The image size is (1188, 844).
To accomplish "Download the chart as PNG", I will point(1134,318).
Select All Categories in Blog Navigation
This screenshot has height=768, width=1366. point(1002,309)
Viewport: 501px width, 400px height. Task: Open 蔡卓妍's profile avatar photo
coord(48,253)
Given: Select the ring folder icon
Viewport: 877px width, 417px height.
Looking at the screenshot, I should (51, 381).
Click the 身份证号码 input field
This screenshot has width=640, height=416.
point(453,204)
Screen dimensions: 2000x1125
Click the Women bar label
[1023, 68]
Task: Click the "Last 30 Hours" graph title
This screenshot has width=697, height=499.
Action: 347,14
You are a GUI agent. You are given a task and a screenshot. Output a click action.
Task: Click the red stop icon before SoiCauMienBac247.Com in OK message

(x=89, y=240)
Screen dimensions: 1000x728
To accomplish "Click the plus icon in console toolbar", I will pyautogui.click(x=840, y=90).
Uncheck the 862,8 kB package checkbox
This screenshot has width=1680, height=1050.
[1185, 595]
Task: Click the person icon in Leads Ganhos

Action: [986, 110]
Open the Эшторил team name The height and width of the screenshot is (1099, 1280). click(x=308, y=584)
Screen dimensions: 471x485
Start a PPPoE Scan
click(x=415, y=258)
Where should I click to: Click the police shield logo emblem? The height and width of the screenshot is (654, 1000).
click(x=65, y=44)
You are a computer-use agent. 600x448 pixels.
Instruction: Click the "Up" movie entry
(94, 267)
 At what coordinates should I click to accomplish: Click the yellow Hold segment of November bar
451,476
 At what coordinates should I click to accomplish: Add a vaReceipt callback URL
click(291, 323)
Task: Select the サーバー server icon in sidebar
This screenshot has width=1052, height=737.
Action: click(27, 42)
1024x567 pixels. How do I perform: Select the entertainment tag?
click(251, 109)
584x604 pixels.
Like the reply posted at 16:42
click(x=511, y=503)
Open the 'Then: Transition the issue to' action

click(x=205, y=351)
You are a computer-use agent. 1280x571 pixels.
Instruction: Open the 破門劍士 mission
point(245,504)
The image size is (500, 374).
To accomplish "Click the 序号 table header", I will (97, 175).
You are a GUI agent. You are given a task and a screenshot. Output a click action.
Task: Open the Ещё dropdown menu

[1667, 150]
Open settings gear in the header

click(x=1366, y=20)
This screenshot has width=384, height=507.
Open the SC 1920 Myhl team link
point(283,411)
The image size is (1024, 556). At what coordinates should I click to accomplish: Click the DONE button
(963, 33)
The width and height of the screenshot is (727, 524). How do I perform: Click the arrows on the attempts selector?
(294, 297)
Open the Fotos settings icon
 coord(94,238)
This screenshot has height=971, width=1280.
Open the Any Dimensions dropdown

- **WHAT TO WORK ON**: Every line of the material needs to be returned exactly.

- **OUTPUT OF THE EXERCISE**:
The image size is (1188, 844).
To accomplish "Download the chart as PNG", I will point(1134,318).
Select All Categories in Blog Navigation
This screenshot has height=768, width=1366. point(1002,309)
Viewport: 501px width, 400px height. Task: Open 蔡卓妍's profile avatar photo
coord(48,253)
Given: Select the ring folder icon
Viewport: 877px width, 417px height.
Looking at the screenshot, I should (51, 381).
Click the 身份证号码 input field
This screenshot has width=640, height=416.
point(453,204)
Screen dimensions: 2000x1125
Click the Women bar label
[1023, 68]
Task: Click the "Last 30 Hours" graph title
This screenshot has width=697, height=499.
Action: 347,14
You are a GUI agent. You are given a task and a screenshot. Output a click action.
Task: Click the red stop icon before SoiCauMienBac247.Com in OK message

(x=89, y=240)
Screen dimensions: 1000x728
To accomplish "Click the plus icon in console toolbar", I will pyautogui.click(x=840, y=90).
Uncheck the 862,8 kB package checkbox
This screenshot has width=1680, height=1050.
[1185, 595]
Task: Click the person icon in Leads Ganhos

Action: [986, 110]
Open the Эшторил team name The height and width of the screenshot is (1099, 1280). click(x=308, y=584)
Screen dimensions: 471x485
Start a PPPoE Scan
click(x=415, y=258)
Where should I click to: Click the police shield logo emblem? The height and width of the screenshot is (654, 1000).
click(x=65, y=44)
You are a computer-use agent. 600x448 pixels.
Instruction: Click the "Up" movie entry
(94, 267)
 At what coordinates should I click to accomplish: Click the yellow Hold segment of November bar
451,476
 At what coordinates should I click to accomplish: Add a vaReceipt callback URL
click(291, 323)
Task: Select the サーバー server icon in sidebar
This screenshot has width=1052, height=737.
Action: click(27, 42)
1024x567 pixels. How do I perform: Select the entertainment tag?
click(251, 109)
584x604 pixels.
Like the reply posted at 16:42
click(x=511, y=503)
Open the 'Then: Transition the issue to' action

click(x=205, y=351)
You are a computer-use agent. 1280x571 pixels.
Instruction: Open the 破門劍士 mission
point(245,504)
The image size is (500, 374).
To accomplish "Click the 序号 table header", I will (97, 175).
You are a GUI agent. You are given a task and a screenshot. Output a click action.
Task: Open the Ещё dropdown menu

[1667, 150]
Open settings gear in the header

click(x=1366, y=20)
This screenshot has width=384, height=507.
Open the SC 1920 Myhl team link
point(283,411)
The image size is (1024, 556). At what coordinates should I click to accomplish: Click the DONE button
(963, 33)
The width and height of the screenshot is (727, 524). How do I perform: Click the arrows on the attempts selector?
(294, 297)
Open the Fotos settings icon
 coord(94,238)
This screenshot has height=971, width=1280.
Open the Any Dimensions dropdown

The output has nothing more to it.